Today, as we celebrate Martin Luther King Jr. and reflect on some of the darker days in our history, I think about the work we have in front of us to reconstruct the American divide.
King’s vision was to eventually become color blind. And yet, this past year, instead of being hopeful about unity, racial and gender equity, hate was given hope.
We are on a mission at Covert Leadership to reunify our country. To remember the good in people. To find hope. Reunification has a very specific meaning for me. In German the word “wiedervereinigung” refers to reunifying East and West Germany. I never thought this word would describe a much needed movement in the United States, too. And yet it has.

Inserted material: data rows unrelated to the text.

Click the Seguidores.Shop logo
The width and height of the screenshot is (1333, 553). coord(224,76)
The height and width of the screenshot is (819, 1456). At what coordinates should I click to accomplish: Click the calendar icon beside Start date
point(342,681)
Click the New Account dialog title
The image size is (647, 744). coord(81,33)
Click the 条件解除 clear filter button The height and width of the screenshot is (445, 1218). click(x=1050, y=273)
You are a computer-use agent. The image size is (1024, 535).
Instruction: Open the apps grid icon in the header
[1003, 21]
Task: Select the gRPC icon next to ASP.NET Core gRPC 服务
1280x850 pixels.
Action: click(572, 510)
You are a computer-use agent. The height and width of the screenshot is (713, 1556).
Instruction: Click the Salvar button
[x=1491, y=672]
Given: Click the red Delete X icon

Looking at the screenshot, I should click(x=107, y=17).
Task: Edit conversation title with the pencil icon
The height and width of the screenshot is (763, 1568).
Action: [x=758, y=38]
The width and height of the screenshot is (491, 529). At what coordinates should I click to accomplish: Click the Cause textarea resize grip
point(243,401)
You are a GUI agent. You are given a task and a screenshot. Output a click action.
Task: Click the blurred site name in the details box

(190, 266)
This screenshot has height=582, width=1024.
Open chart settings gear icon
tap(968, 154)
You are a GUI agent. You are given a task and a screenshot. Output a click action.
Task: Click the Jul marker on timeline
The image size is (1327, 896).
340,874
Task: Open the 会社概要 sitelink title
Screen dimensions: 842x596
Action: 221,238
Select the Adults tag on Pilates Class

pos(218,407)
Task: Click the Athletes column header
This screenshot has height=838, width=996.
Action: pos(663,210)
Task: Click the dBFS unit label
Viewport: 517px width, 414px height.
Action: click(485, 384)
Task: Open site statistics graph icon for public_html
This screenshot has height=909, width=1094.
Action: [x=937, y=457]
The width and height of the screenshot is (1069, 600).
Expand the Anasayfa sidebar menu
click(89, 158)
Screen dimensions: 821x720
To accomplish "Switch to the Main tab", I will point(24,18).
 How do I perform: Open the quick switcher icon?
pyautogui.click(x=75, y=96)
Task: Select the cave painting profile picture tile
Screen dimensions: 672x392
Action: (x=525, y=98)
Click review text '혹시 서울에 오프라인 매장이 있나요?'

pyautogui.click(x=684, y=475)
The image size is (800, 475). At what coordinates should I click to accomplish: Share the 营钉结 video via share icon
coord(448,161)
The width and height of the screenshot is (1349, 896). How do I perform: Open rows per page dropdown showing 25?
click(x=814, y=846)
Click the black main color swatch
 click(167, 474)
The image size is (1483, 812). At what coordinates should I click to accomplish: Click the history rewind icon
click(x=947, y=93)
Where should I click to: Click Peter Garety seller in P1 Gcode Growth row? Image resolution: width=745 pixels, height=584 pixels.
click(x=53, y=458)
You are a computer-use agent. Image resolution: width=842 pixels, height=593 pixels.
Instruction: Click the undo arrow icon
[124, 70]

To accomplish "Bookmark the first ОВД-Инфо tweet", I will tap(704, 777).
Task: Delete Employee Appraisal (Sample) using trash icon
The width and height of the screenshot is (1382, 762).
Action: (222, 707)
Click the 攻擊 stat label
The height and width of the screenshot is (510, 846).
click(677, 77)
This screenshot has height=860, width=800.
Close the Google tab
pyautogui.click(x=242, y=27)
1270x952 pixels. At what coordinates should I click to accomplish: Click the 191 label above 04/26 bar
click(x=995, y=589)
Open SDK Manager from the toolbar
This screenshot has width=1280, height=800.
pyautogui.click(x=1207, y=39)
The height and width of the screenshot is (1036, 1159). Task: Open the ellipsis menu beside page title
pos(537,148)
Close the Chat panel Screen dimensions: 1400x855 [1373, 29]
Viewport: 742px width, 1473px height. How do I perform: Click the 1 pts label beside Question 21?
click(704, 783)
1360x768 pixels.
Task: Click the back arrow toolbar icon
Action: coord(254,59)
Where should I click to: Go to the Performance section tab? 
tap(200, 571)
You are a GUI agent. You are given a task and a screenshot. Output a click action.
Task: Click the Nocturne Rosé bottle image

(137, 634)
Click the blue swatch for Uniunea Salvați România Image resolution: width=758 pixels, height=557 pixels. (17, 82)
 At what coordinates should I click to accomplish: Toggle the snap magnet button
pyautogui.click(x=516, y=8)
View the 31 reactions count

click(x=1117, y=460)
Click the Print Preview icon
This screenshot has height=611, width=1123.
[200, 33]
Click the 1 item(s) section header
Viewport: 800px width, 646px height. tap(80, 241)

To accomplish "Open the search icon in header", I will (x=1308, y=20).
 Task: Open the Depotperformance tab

We have all become so careful with our words, so divisive in our anger, so outraged by bullies that we fight as bullies.
It’s time to find a way to get back to articulating basic common values of America. We can reunify this country. I believe we can. We first need to unpack our anger, let it go, and stand up for human rights and civil liberties of every American. As King wrote from jail in 1963, “Whatever affects one directly, affects all indirectly.”
Your mission, if you choose to accept it: Reflect on what reunification means to you. Write down your thoughts, ideas, actions and share. Connect with your community to learn what reunification means to them. Create dialogue and co-create a list of shared American values. What do we want to stand for, live for, fight for?